Premiê palestino chega a Gaza para primeira reunião do governo de unidade

Rami Hamdallah deve visitar áreas destruídas pela guerra; sua presença pode incentivar países a reconstruirem em Gaza

Por O Dia

Gaza - O primeiro-ministro palestino, Rami Hamdallah, chegou à Faixa de Gaza, território dominado pelo grupo Hamas, nesta quinta-feira para realizar a primeira reunião do governo de unidade nacional desde a breve guerra civil em 2007 entre o grupo islâmico e forças leais ao partido Fatah.

Dezenas de seguranças do Fatah leais ao presidente Mahmoud Abbas e também policiais do Ministério do Interior do Hamas fizeram a proteção de Hamdallah, que fez uma inspeção simbólica de uma guarda policial.

Em sua agenda, ele deve visitar regiões destruídas na guerra de 50 dias com Israel em julho e agosto, e sua presença pode encorajar países doadores a se comprometerem com recursos para reconstruir Gaza, cujos custos Hamdallah estimou que serão da ordem de 4 bilhões de dólares nos próximos três anos.

"Eu venho a vocês representando o presidente Mahmoud Abbas e, como chefe do governo nacional de consenso, para assumir nossas responsabilidades, atender suas necessidades e lançar um esforço abrangente para ajudar Gaza e trazer alívio para nosso povo aqui", disse ele.

Partidos palestinos concordaram, no mês passado, que o governo de união assumiria a autoridade imediata sobre Gaza antes de uma conferência internacional de ajuda humanitária em 12 de outubro na capital do Egito, Cairo. Os dois lados concordaram em maio com a formação de um gabinete conjunto.

ONU

Em setembro, o primeiro-ministro israelense Benjamin Netanyahu comparou seu recente bombardeio na Faixa de Gaza com a ação liderada pelos EUA contra militantes na Síria e Iraque, dizendo que o Hamas e o Estado Islâmico compartilham o mesmo objetivo de dominar o mundo.
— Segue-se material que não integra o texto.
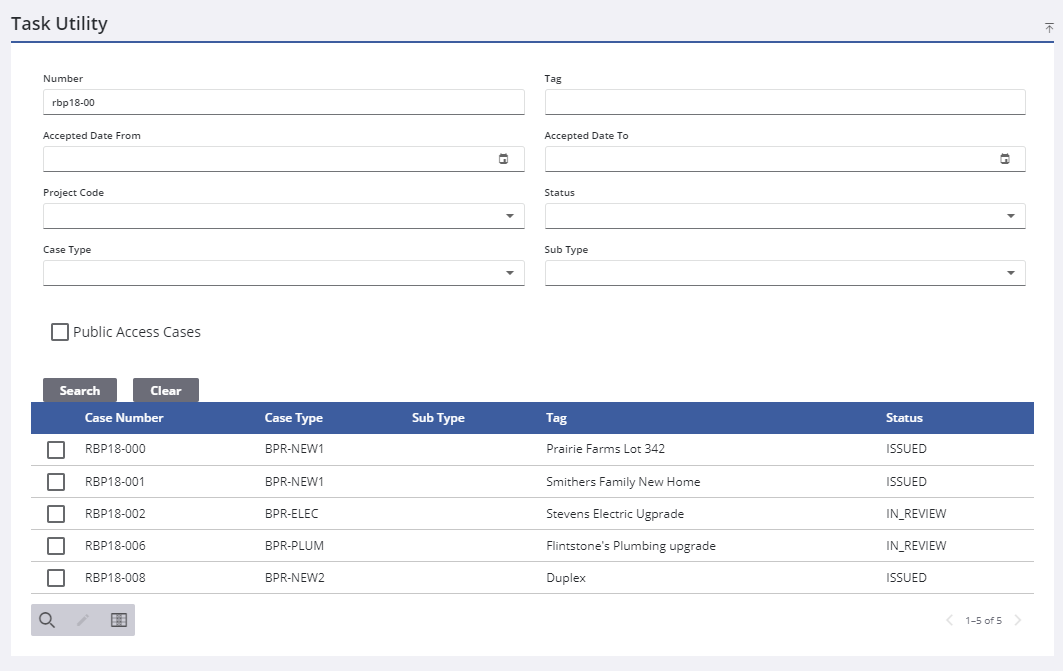
Task: Click the Status column header in table
Action: (x=904, y=418)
Dirigindo-se à Assembleia Geral da ONU, Netanyahu acusou o Hamas de cometer "crimes de guerra de verdade" em Gaza usando civis palestinos como escudos humanos.
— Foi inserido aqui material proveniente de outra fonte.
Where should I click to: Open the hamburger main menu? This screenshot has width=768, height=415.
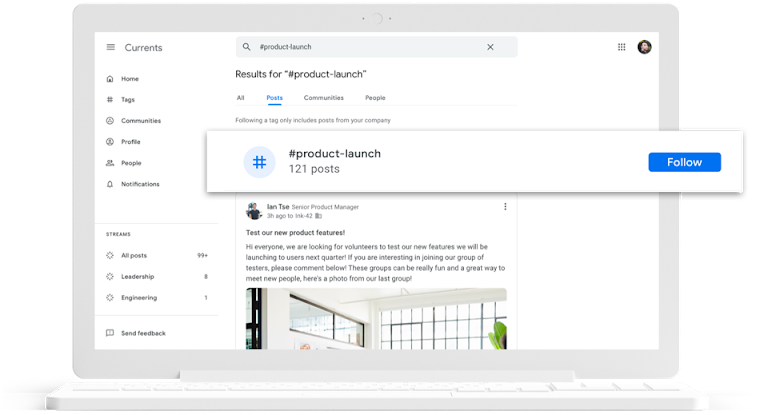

A afirmação foi uma resposta irritada ao discurso do líder palestino Mahmoud Abbas na última semana da ONU, que acusou Israel de conduzir uma "guerra de genocídio" em Gaza.

Netanyahu protestou contra os líderes mundiais que condenaram Israel por sua guerra contra o Hamas e elogiaram o presidente Barack Obama por atacar militantes do Estado Islâmico e outros extremistas na Síria e no Iraque.
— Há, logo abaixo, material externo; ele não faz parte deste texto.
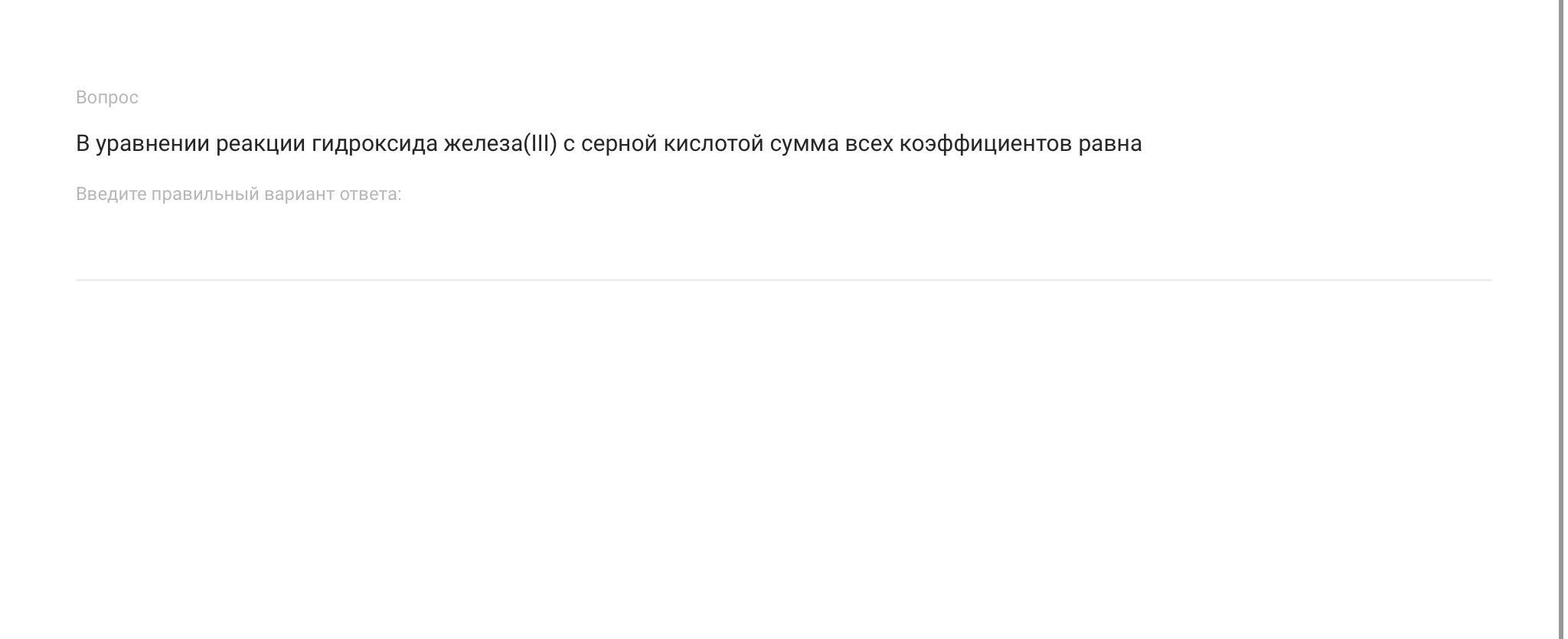The image size is (1568, 639).
Task: Click the text 'железа(III)' in the question
Action: 500,143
Eles "evidentemente não entendem que o EI e o Hamas são ramos da mesma árvore venenosa", disse o primeiro-ministro israelense, referindo-se ao grupo Estado Islâmico por um dos seus acrônimos.

Netanyahu disse que os líderes do Hamas e do grupo sunita compartilham o mesmo objetivo de impor o islamismo militante no mundo.

"O objetivo imediato do Hamas é destruir Israel, mas eles têm um objetivo mais amplo", disse ele. "Quando se trata de seus objetivos finais, o Hamas é o EI, e o EI é o Hamas."